# Selection
'''

Re: [PATCH 1/2] [RFC] Range tree implementation
From: Aneesh Kumar K.V
Date: Tue Mar 20 2012 - 12:45:11 EST
John Stultz <john.stultz@xxxxxxxxxx> writes:
....
> +/**
> + * range_tree_in_range - Returns the first node that overlaps with the
> + * given range
> + * @root: range_tree root
> + * @start: range start
> + * @end: range end
> + *
> + */
> +struct range_tree_node *range_tree_in_range(struct range_tree_root *root,
> + u64 start, u64 end)
> +{
> + struct rb_node **p = &root->head.rb_node;
> + struct range_tree_node *candidate;
> +
> + while (*p) {
> + candidate = rb_entry(*p, struct range_tree_node, rb);
> + if (end < candidate->start)
> + p = &(*p)->rb_left;
> + else if (start > candidate->end)
> + p = &(*p)->rb_right;
> + else
> + return candidate;
> + }
> +
> + return 0;
return NULL ?

'''

# What the task requires
Continue the mailing list reply on the range tree patch, picking up right after its last line.

# Data extract
'''

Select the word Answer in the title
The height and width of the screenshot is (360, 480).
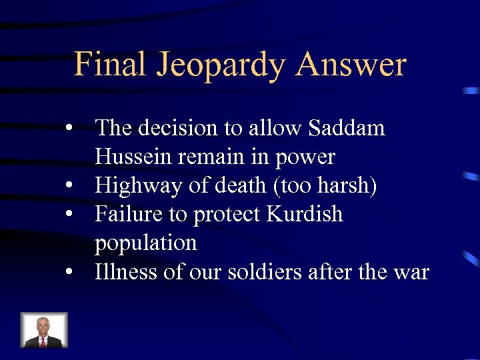coord(352,65)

'''

# The answer
> +}
> +
> +
> +/**
> + * range_tree_in_range - Returns the first node that overlaps or is adjacent
> + * with the given range
> + * @root: range_tree root
> + * @start: range start
> + * @end: range end
> + *
> + */
The comment needs update
> +struct range_tree_node *range_tree_in_range_adjacent(
> + struct range_tree_root *root,
> + u64 start, u64 end)
> +{
> + struct rb_node **p = &root->head.rb_node;
> + struct range_tree_node *candidate;
> +
> + while (*p) {
> + candidate = rb_entry(*p, struct range_tree_node, rb);
> + if (end+1 < candidate->start)
> + p = &(*p)->rb_left;
> + else if (start > candidate->end + 1)
> + p = &(*p)->rb_right;
> + else
> + return candidate;
> + }
> + return 0;
> +}
> +
Below is my hack to get hugetlbfs code converted. The patch compiles.
Will test and send a signed-off-by version later.
not-signed-off-by: Aneesh Kumar K.V <aneesh.kumar@xxxxxxxxxxxxxxxxxx>
fs/hugetlbfs/inode.c | 3 +-
include/linux/hugetlb.h | 2 +
mm/hugetlb.c | 291 ++++++++++++++++++++++-------------------------
3 files changed, 139 insertions(+), 157 deletions(-)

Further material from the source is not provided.